European oil giant Royal Dutch Shell wants to play a major role in combating climate change in the coming decades, CEO Ben van Beurden told CNBC on Wednesday.
Shell announced on Tuesday that it will aim to cut its carbon footprint by 20 percent by 2035 and halve its CO2 emissions by 2050. That is a lofty goal for a company that counts itself among the largest oil companies in the world.
The Anglo-Dutch company will also start disclosing how much carbon is emitted from the energy products it sells into the market. Currently, Shell reports on carbon emitted from its own operations, but does not release estimates that measure how much its business is contributing to global emissions.
"Our view is if society needs to tackle the dual challenge of climate change but also accommodating higher demand for energy — as of course the energy poor need to get access to energy as well — we have to reduce the carbon footprint of the energy system as a society to a net zero level," van Beurden said in an interview that aired on CNBC's "Power Lunch."
"That means by 2050, we have to halve the carbon footprint," he said.

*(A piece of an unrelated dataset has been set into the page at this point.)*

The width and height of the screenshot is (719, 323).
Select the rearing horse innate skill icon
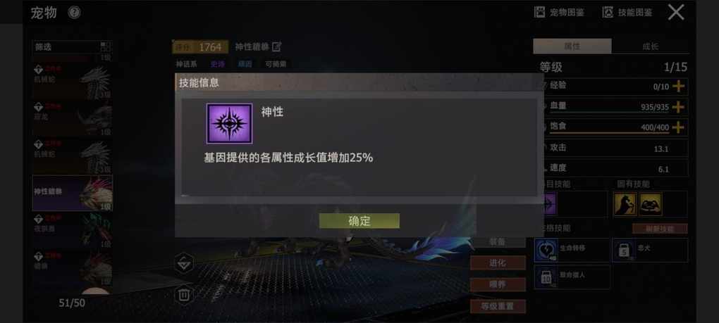point(625,204)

Asked how specifically an oil company of Shell's scale can so significantly cut carbon emissions, van Beurden said Shell will become more efficient and add more biofuels and renewable power into its business mix. It will also invest in areas like carbon capture and storage, an emerging technology that scrubs greenhouse gases from emissions and stores them underground, according to van Beurden.

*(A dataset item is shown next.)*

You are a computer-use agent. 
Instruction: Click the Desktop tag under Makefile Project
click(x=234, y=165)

Shell's fossil fuel business dwarfs its clean energy operations today. The $25 billion to $30 billion Shell plans to spend each year will mostly go toward developing deepwater and onshore oil and gas and processing liquefied natural gas and chemicals.
Meanwhile, Shell plans to increase its spending on its clean-tech focused New Energies segment to $1 billion to $2 billion a year through 2020.
It formed the unit in 2016 to develop clean energy operations that complement its legacy fossil fuels business. The New Energies segment produces biofuels like corn-derived ethanol and hydrogen fuel. It is also piloting projects to power some of its legacy operations with solar panels.
Shell entered the wind energy business in 2001 and now operates six wind farms in the United States and Europe, according to its website. It is part of a consortium that will build two offshore farms in the Netherlands designed to generate enough energy to power 825,000 Dutch homes.
Shell's big push into natural gas could also help offset its carbon emissions.
Natural gas emits about half as much carbon as coal when it's burned. It also beats diesel, heating oil and gasoline when it comes to CO2 emissions, the primary contributor to global warming.
"We are not just an oil company," van Beurden said. "If anything we are more a gas and oil company, and on top of it, of course, we are a much broader energy company, as well."
Shell is the biggest independent producer of liquefied natural gas, or natural gas cooled to liquid form, which makes it easier to ship around the world. The company has been piloting ways to expand the use of LNG, including by using it to power sea-faring ships and road vehicles.